The latter months of 2017 and beginning of 2018 had been tough for me emotionally and on my already ‘weakened’ lungs and immune system. I’d gone through a breakup, lost my grandma and went through an operation. Those have all passed now and each one has been a journey in and of itself, with huge efforts to sustain my condition.

It’s also prudent to check in with oneself, even when life isn’t being volatile, tough to cope with or if you’re generally feeling well. Only because prevention is better than cure 😉

So whilst life goes on these are the following ‘life maintenance’ and keeping-health-in- check hacks.

  • Take your medication regularly: sounds obvious but if you don’t, an onset of COPD symptoms can come on quite quickly. Also be aware of your cycles, for example I take the preventative antibiotic Azythromycin, but only seasonally (in the winter months). As I don’t want to be over-reliant on antiobiotics, but I do for example, take my COPD inhalers every day along with Carbocisteine and my nebuliser in the morning and at night. Also educate yourself on being organic- without vilifying western medicine, it is important to not be over-reliant on drugs, especially in a pill-heavy society when the default is to swallow medicine expecting magic. It’s about balance. Western medicine can do wonders for us, but too much of it can also be dangerous.
  • Exercise: The last thing you’ll want to do is get more out of breath, but it is important to keep the respiratory muscles strong. Just as muscles can physically grow and get stronger with regular exercise, so can your organs. Energetically, you will also benefit from detoxifying your body of negative vibes ;).
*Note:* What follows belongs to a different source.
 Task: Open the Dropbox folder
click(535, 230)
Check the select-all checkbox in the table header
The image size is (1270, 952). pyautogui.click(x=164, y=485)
It is rewarding too, mentally, to be able to overcome something even with your physical challenges and limitations.   Check out my post on exercising and breathing. For COPD sufferers, I really recommend yoga, pilates or tai chi. It’s not as vigorous as cardio programmes but still very challenging and excellent for strength, endurance, fitness and keeping your mind balanced, calm and humble.
  • Eating right: Whether you’re over-weight or under-weight, the key is to manage it so that you’re not exerting pressure on your organs to process and detoxify. It should be balanced. And for me, I’m under-weight, and even a 2kg increase would provide functional improvements, so I make a conscious effort to eat nourishing foods (and swear by avacado’s every day!) I try to avoid processed foods/sugar/salt etc. Plenty of greens and fresh fruit, fish, chicken and protein. I also only drink warm water (not cold), ginger tea, green tea and milk (despite the myths around milk being mucus causing). Find whatever works and be good to your body. I also take cod liver supplements, ginger root and ginseng.
  • Masks: I live in the north of Scotland, less polluted, but a hell-of-alot windier/colder! And with that, it can be very difficult to go out for walks (especially when we’ve had what has felt like the longest winter this year). That said, you don’t want to be limited, so it’s worth investing it something like a vogmask and buffwear. 
  • Saltcaves: Consider amplifying your preventative approach or if you’re feeling ill currently, attending regular therapeutic salt sessions. I regularly attend the salt cave clinics and can confidently say it’s helping keep my lungs clear (along with salt inhalers and himalayan lamps!). You can always a  try a pilot if you’re unsure but the benefits are endless.